Steve Miller pointed me to a fascinating interview with Jim Simons and C. N. Yang, available on YouTube here.
Simons tells the story of how he got kicked out of his job at the IDA in 1968 over his opposition to the Vietnam War, and ended up at Stony Brook as chair of the math department there. He and Yang collaborated on raising money to support anti-war efforts.
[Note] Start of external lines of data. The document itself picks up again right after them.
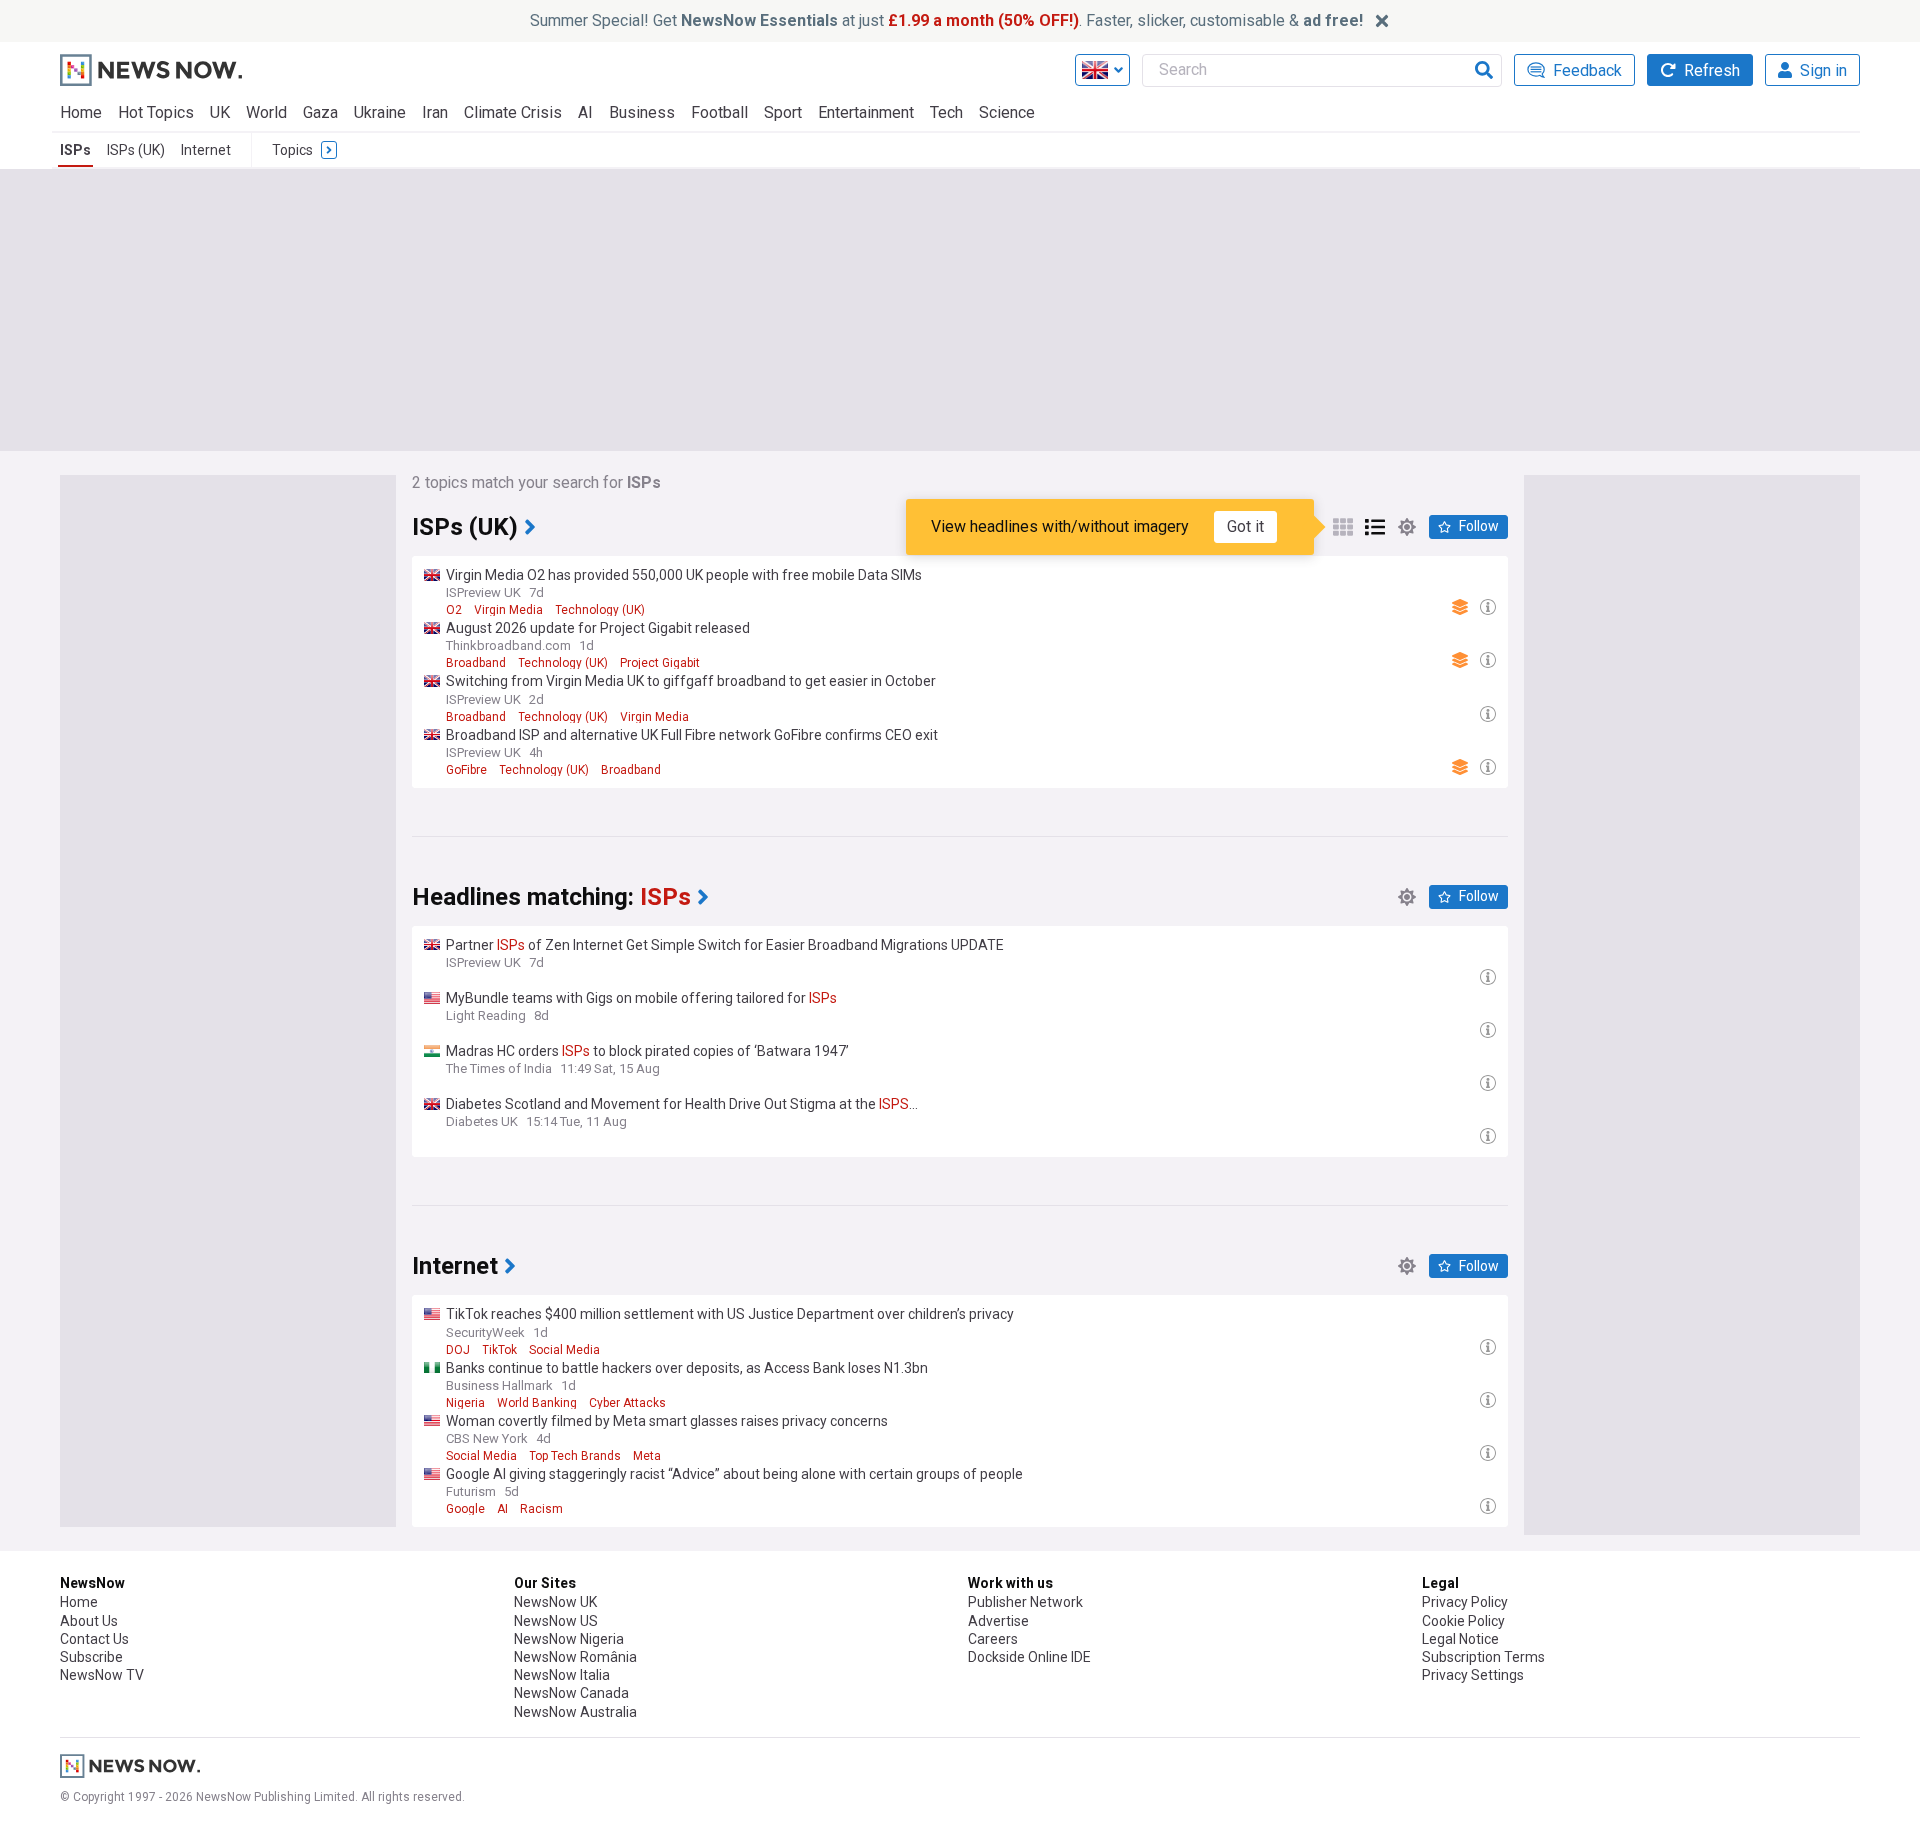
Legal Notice (1460, 1639)
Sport (783, 112)
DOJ (458, 1350)
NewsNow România (575, 1657)
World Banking (537, 1403)
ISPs (75, 150)
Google (465, 1509)
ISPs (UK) (136, 150)
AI (585, 112)
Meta (647, 1456)
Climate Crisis (513, 112)
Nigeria (465, 1403)
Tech (946, 112)
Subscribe (91, 1657)
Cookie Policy (1463, 1621)
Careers (993, 1639)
They describe how Yang went to Simons to try and find out about fiber bundles and what they might have to do with gauge theory. Simons started by referring Yang to Steenrod’s The Topology of Fibre Bundles, which Yang couldn’t make any sense of (Simons admits he never made it all the way through the book himself). This did in the end lead Simons and Yang to some real understanding of how vector potentials in gauge theory and connections on bundles were the same thing, with monopoles examples of topologically non-trivial bundles. Simons lectured at Stony Brook in 1975 on this, and a paper later that year by Wu and Yang included what became known as the “Wu-Yang dictionary” relating terminology in gauge theory and geometry. Singer learned about this soon thereafter when he visited Stony Brook, and went on to spread the news to Oxford, MIT and elsewhere.
Simons also describes what is going on with plans for the new Simons Center for Geometry and Physics, including some of the thinking that led him to decide to support this. The official ground-breaking ceremony for the new building there was held last week, you can follow construction progress here.